Sudah hampir dipenghujung masa kampus biru, tapi hatiku masih terpatri pada sosok yang aku pastikan selama ini tidak pernah memperhatikanku. Hampir setiap hari aku memperhatikannya bagaimana dia akan tergesa – gesa masuk kelas jika sudah terlambat tapi dosen yang berada di dalam kelas sepertinya maklum dengan keadaanya.

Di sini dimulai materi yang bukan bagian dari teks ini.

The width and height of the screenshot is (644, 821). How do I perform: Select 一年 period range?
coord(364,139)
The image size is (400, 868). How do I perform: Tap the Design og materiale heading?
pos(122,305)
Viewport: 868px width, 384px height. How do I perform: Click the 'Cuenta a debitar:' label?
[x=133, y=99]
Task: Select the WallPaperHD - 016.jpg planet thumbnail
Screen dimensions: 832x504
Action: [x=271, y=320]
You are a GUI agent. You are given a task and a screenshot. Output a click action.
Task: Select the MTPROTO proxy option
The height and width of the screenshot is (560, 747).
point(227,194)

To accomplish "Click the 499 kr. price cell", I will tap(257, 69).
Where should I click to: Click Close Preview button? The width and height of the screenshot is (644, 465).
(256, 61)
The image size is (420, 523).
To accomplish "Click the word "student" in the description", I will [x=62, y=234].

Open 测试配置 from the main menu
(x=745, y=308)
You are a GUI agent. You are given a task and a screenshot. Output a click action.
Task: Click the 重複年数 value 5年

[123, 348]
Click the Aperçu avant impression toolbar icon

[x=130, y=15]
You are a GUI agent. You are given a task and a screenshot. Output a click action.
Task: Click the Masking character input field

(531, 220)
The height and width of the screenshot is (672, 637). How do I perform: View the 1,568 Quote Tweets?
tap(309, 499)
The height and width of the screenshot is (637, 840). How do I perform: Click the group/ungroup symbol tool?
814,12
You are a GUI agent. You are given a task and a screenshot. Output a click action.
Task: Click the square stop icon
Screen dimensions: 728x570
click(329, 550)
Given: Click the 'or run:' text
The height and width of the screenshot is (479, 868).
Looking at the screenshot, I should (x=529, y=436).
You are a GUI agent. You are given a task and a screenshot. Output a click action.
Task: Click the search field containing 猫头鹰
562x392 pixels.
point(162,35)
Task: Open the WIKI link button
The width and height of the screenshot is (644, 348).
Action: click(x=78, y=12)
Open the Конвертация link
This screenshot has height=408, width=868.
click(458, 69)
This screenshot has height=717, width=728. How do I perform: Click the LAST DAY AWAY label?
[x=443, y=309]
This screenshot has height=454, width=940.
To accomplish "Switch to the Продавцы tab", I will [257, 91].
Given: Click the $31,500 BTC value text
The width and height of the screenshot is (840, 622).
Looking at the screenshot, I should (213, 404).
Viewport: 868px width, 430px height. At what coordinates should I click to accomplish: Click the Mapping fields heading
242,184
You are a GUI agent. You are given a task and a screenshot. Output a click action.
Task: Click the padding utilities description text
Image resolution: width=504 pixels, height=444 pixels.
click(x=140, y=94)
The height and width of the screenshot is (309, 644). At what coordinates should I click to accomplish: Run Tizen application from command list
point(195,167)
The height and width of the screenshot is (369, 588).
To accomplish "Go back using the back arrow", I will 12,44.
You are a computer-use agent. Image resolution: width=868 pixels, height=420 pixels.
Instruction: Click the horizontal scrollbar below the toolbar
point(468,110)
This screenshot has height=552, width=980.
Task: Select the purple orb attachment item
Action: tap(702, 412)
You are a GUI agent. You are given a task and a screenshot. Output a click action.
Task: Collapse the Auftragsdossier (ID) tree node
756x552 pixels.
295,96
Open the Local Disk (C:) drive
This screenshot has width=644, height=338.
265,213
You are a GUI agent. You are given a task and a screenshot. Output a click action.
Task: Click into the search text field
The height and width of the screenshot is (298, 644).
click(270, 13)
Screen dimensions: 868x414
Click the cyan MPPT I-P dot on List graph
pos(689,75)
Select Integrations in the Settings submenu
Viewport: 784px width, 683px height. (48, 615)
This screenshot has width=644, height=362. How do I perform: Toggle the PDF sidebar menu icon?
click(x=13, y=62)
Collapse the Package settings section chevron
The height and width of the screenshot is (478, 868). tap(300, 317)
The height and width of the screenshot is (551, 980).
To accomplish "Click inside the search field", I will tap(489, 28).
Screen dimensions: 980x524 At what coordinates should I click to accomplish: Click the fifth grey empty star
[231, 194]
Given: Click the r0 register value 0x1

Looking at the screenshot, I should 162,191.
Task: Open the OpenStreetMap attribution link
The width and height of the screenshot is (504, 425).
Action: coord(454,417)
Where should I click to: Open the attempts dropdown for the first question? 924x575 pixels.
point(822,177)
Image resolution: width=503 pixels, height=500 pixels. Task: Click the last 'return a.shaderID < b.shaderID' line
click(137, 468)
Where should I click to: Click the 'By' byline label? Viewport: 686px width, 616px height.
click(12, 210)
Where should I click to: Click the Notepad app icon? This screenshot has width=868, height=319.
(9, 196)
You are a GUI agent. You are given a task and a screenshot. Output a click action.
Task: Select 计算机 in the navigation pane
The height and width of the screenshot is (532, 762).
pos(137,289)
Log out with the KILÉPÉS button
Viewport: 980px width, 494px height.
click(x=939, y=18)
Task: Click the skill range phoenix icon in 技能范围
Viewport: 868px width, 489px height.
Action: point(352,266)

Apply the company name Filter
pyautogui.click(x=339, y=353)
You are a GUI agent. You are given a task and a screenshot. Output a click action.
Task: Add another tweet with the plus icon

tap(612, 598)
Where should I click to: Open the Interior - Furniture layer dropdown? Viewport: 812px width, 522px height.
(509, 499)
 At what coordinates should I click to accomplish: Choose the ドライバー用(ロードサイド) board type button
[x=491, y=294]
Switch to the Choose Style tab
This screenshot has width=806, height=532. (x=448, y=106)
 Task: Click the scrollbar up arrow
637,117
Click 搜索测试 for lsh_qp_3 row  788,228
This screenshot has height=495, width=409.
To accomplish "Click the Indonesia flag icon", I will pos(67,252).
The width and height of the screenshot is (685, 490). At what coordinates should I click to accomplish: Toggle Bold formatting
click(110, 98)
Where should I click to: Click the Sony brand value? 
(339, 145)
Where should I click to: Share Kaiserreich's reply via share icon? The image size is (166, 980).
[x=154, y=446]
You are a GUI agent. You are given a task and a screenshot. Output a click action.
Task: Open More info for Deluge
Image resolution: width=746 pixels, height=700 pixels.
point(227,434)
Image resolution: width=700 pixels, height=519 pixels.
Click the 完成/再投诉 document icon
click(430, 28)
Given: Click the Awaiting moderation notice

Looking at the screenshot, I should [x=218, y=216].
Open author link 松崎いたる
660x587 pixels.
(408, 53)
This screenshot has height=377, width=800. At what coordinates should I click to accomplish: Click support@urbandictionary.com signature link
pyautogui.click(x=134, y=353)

Bukan hanya satu atau dua kali, Edwin akan masuk kelas dengan tangan yang masih hitam karena oli. Ya oli, Edwin bukan anak orang susah bapaknya seorang pejabat di kementrian tapi dari cerita yang ku dengar Edwin tidak pernah memanfaatkan keadaan orangtuanya. Mobil mewah bukan tidak bisa dia beli atau pamerkan tapi Edwin lebih memilih menaiki motor ninja seken yang dibelinya hasil bekerja di bengkel otomotif. Lucu ya aku bisa tahu tentang Edwin, ya begitulah karena ada apa – apanya maka aku mencari informasi tentang Edwin. Ya cerita tentangnya selalu membuatku merasa bahagaia.

Jadi teringat kejadian sewaktu kami di semester 5, salah seorang mahasiswi jurusan ekonomi yang canti. Ya memang cantik, aku saja yang perempuan mengatakannya cantik bagaimana dengan mahasiswa di kampusku, pasti mengatakannya cantik.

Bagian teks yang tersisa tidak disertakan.